CD4-Independent Infection of Human B Cells with HIV Type 1: Detection of Unintegrated Viral DNA

Although B lymphocytes are a major constituent of lymphoid organs and acquire a significantly altered phenotype and function in HIV-infected individuals, it remains unclear whether CD4-negative B cells are a susceptible host for viral entry and long-term productive infection.

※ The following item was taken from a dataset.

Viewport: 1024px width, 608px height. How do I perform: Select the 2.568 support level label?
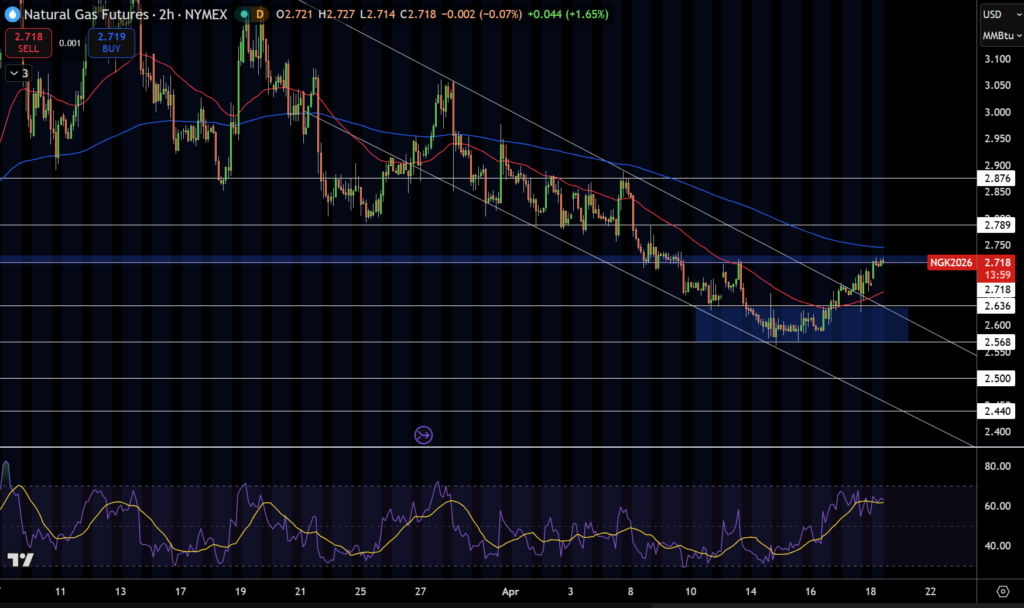[x=997, y=342]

We screened a number of Epstein-Barr virus (EBV)-positive and -negative Burkitt's lymphoma (BL) B cell lines as well as subpopulations of normal B cells that include tonsillar naive and germinal center/memory B cells for the expression of HIV-1 receptors CD4, CXCR4, and CCR5. Cell lines and resting or activated normal B cells lacked CD4 and CCR5 but expressed CXCR4. We demonstrate HIV-1 infection of a CD4-negative, EBV-negative (BL) cell line, CA46, which remained productively infected yet noncytopathic for more than 36 months in culture. HIV-1 (HTLV-IIIB) infection of CA46 cells was mediated through CXCR4 in a CD4-independent manner and correlated with upregulation of the expression of B cell activation markers CD23 and CD95 (Fas receptor). Despite Fas receptor expression, HIV-1-infected CA46 cells remained resistant to Fas-mediated cell death. CA46-derived, CD4-independent viral isolates were proficient in infecting and causing syncytium formation in Molt4 T cells. The HIV-1 genomic organization in persistently infected CA46 clones was found to be predominantly unintegrated linear and circular DNA. Importantly, naive and germinal center/memory B cells could also be infected by HIV-1 in a CD4-independent manner. Although these B cell subpopulations expressed moderate to high levels of CXCR4, they required activation through CD40 and interleukin 4 receptor for infection. These findings point to B cells as an additional HIV-1 target and suggest a structural evolution of the HIV-1 genome responsible for CD4-independent and noncytopathic infections.